Há anos, a economia brasileira tem sido submetida a um tratamento de "choque" que a coloca, permanentemente, à beira da histeria. Mensalmente ela reage com angústia, medo ou alegria às previsões catastróficas ou otimistas, produzidas por informações, algumas verdadeiras, outras contraditórias, envolvidas no "bancocentralês" das atas do Copom (Conselho de Política Monetária) brasileiro e do FOMC (Federal Open Market Committee) americano. Tais informações são, em geral, distorcidas pelas "análises especializadas" das instituições que lucram com a volatilidade (petróleo a US$ 105 o barril, diz a Goldman-Sachs).

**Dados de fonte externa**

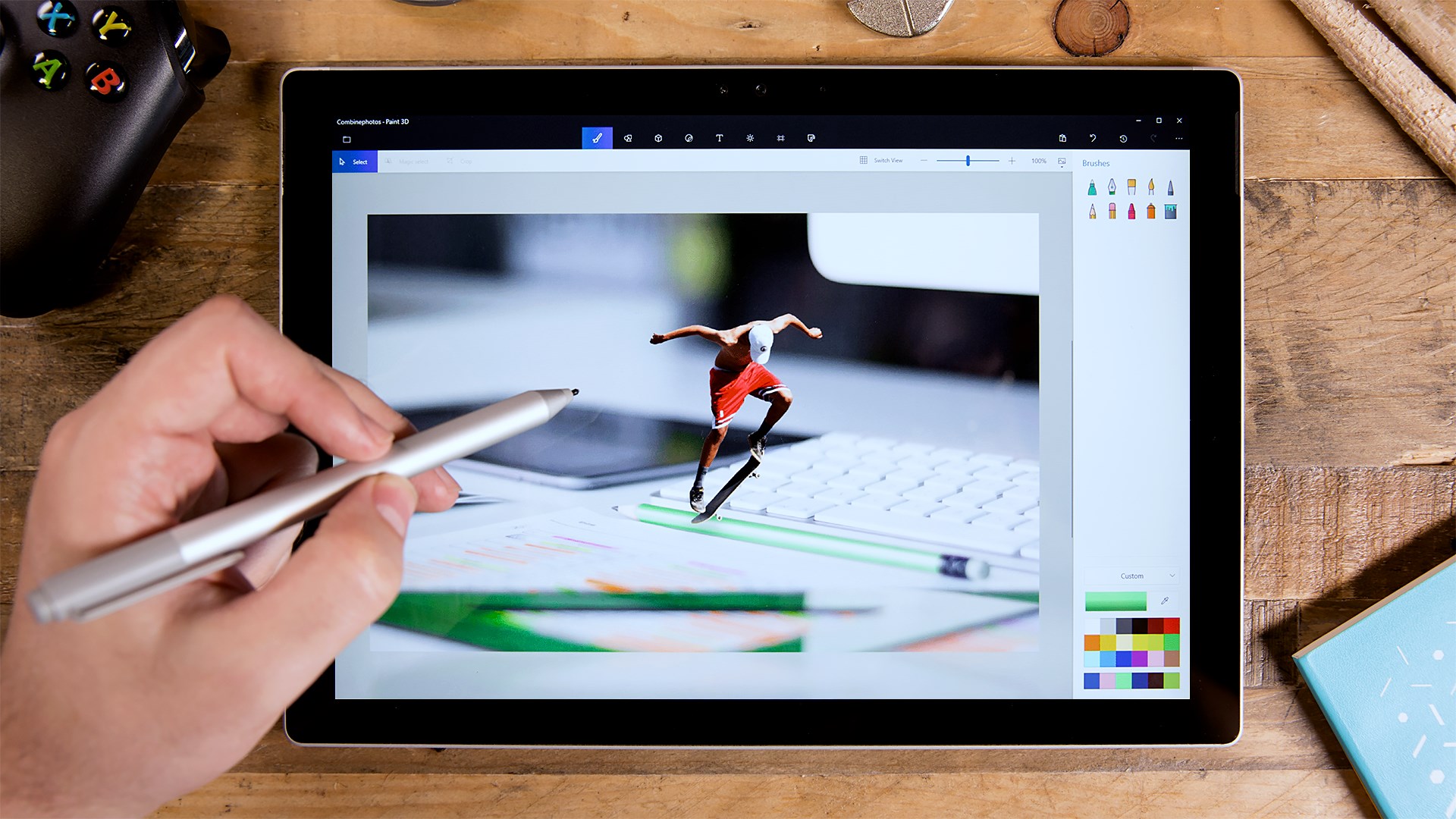Click the redo button in toolbar
The width and height of the screenshot is (1456, 819).
coord(1153,138)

No meio de tanta perplexidade, gerada, de um lado, pelo excesso de rumores puramente opinativos e, de outro, pela ausência de informações fidedignas, a Hedging-Griffo acaba de publicar um folheto muito interessante, "Inflação e Juros nos EUA: Tendências, Mitos e Realidade", organizado pelo senhor Luis Stuhlberger.
Trata-se de uma análise relativamente objetiva, feita com metodologia simples, mas retoricamente competente, capaz de tranqüilizar o leitor sobre uma série de "perigos" iminentes que se supõe estejam atrás de cada esquina da economia americana. Um certo viés monetarista ajuda a pôr a ênfase no papel dos déficits públicos a longo prazo e a relativizar sua influência sobre a taxa de juros nominal dos títulos do Tesouro americano de dez anos. A mudança na estrutura da demanda de tais papéis, que tem sustentado a sua estabilidade nominal, esconde uma redução da taxa de juro real produzida por uma certa aceleração recente da taxa de inflação.

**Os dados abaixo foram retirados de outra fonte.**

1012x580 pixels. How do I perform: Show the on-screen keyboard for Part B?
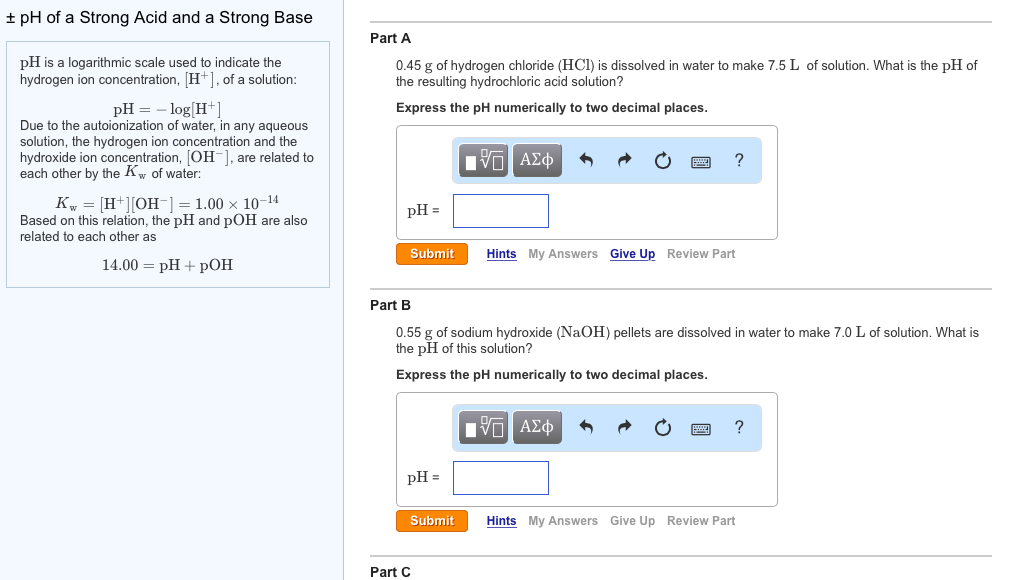(700, 427)
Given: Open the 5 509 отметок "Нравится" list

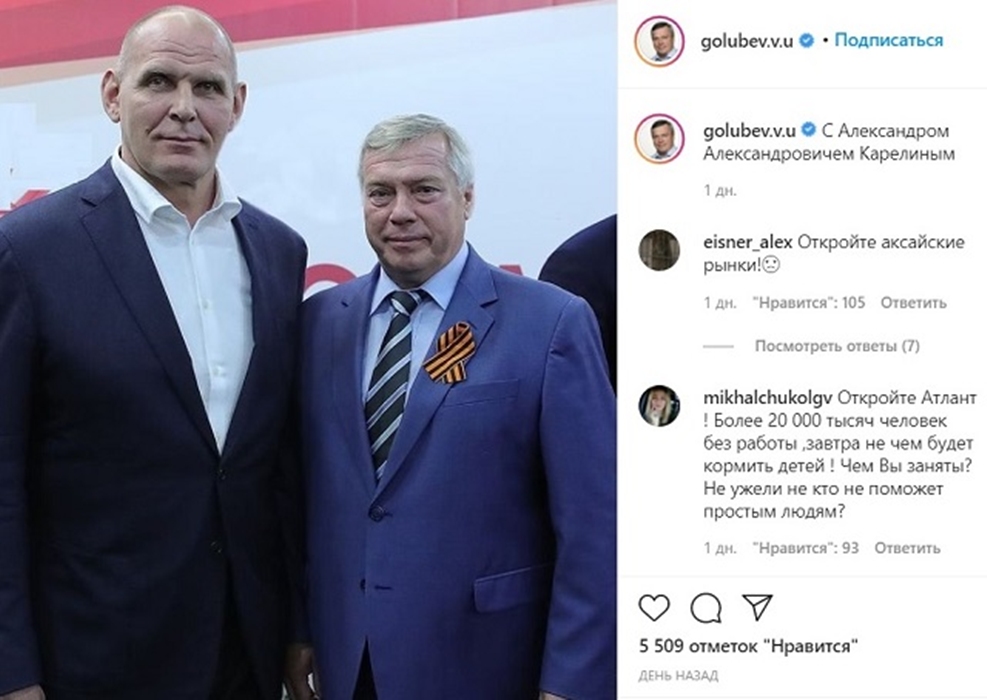Looking at the screenshot, I should click(x=748, y=646).

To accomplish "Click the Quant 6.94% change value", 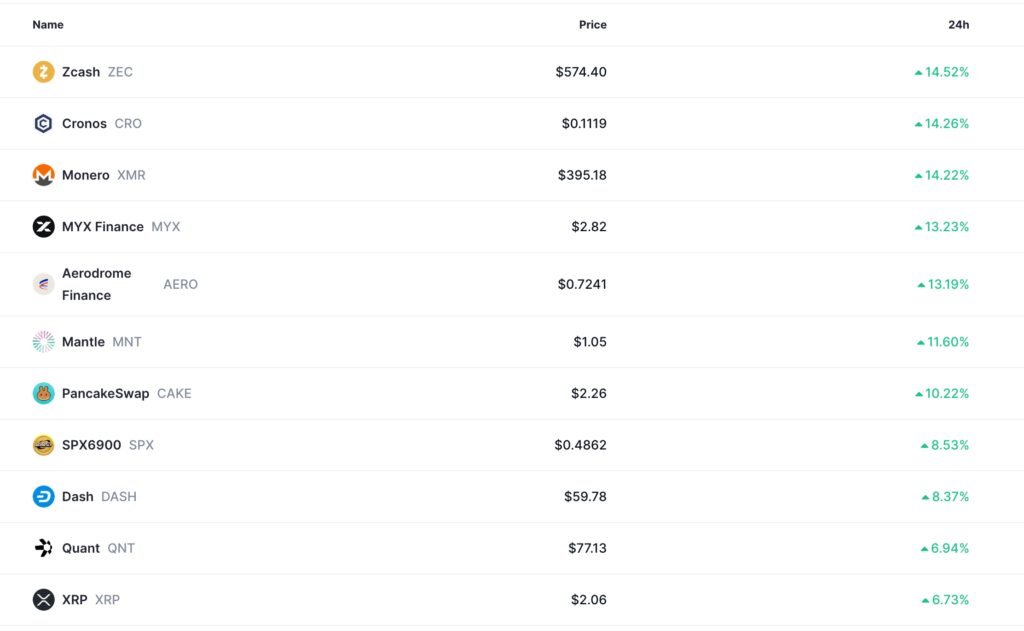I will (x=950, y=548).
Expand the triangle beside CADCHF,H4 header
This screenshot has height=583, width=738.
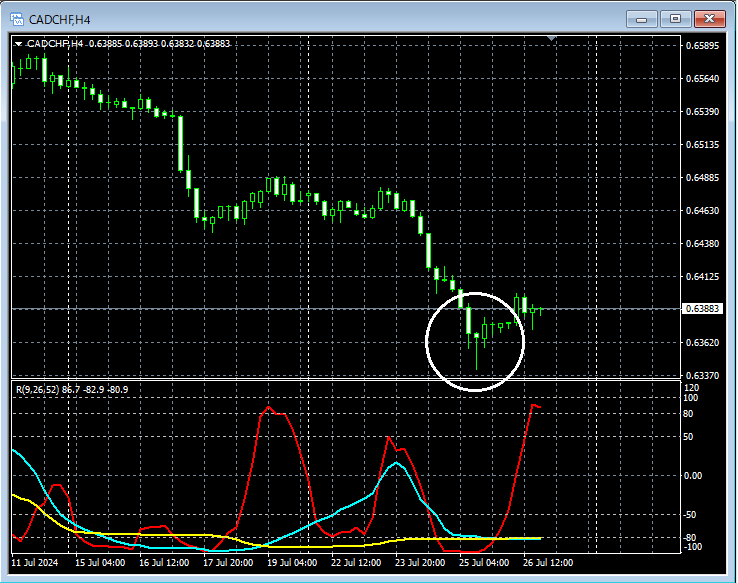tap(18, 44)

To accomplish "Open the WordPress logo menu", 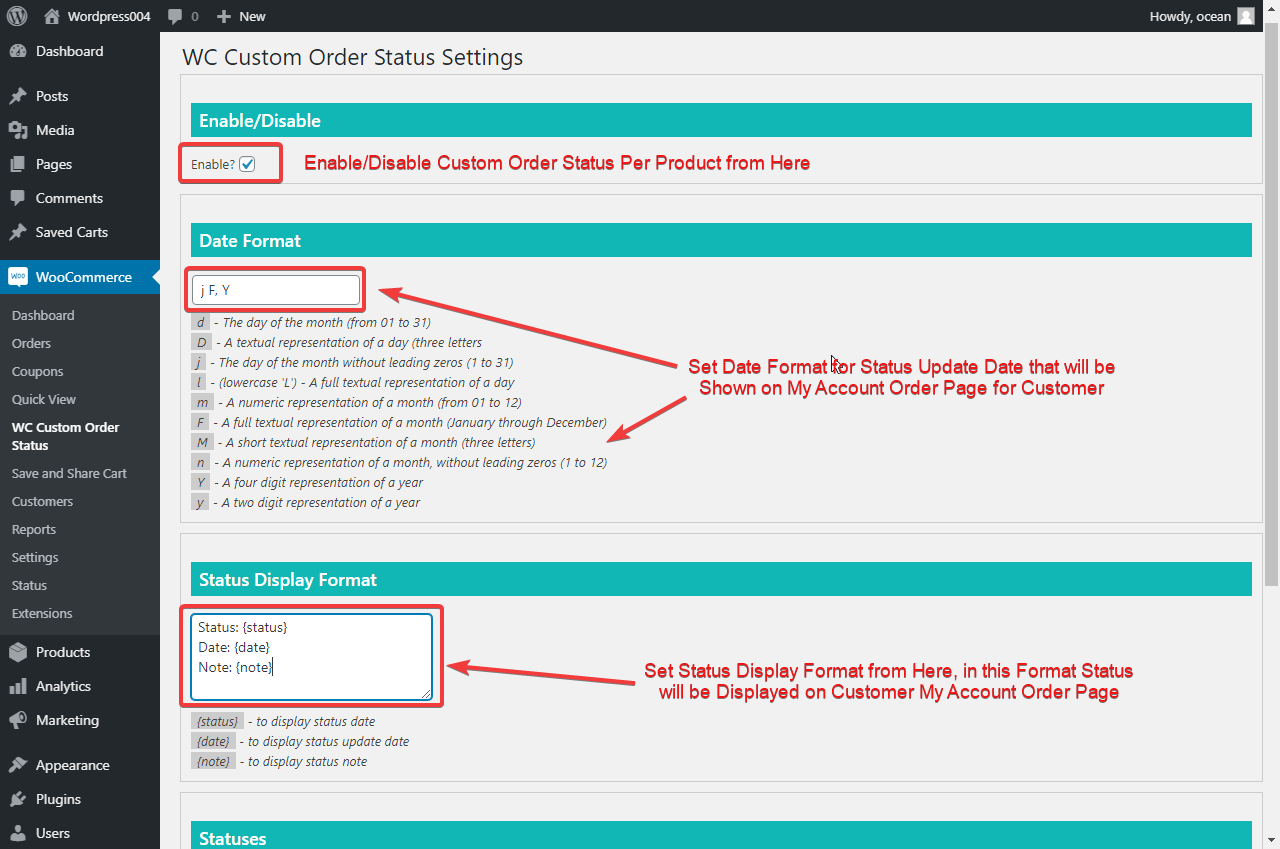I will coord(19,16).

O trabalho antecipou a conclusão principal da última ata do FOMC, que afirmou que "ainda que o requerido montante de aperto monetário possa ter aumentado, os membros (do FOMC) sugeriram que uma aceleração da política de aperto não parece necessária neste momento".
É certo que a situação da economia americana é delicada, que ela tem hoje o maior déficit em conta corrente do mundo, que seu déficit fiscal é imenso e que os EUA são, hoje, os maiores devedores do mundo. Se não fosse um país "wasp" (branco, anglo-saxônico e protestante), não emitisse a moeda de reserva internacional e não fosse uma nação militarmente incontrastável, já teria quebrado e estaria seguindo a "cartilha do FMI".
O dólar ainda vai se desvalorizar, e tanto mais quanto menos receber cooperação de países (como a China) que construíram sua indústria sobre uma moeda subvalorizada. O que não é certo é que o "conundrum" levantado por Greenspan (por que a taxa de juro nominal dos papéis do Tesouro de dez anos ainda não subiu?) seja, de fato, um "enigma", diante da modificação da estrutura da demanda de tais papéis, construída pela sua absorção por parte dos bancos centrais dos países com imenso superávit fiscal e pelos investidores individuais dos residentes em países com taxa de juro real praticamente negativa.
A situação é certamente delicada, mas a mania do Banco Central de manter o país em permanente histeria pela proximidade da tragédia americana está se desmoralizando pelo cansaço dos agentes.


Antonio Delfim Netto escreve às quartas-feiras nesta coluna.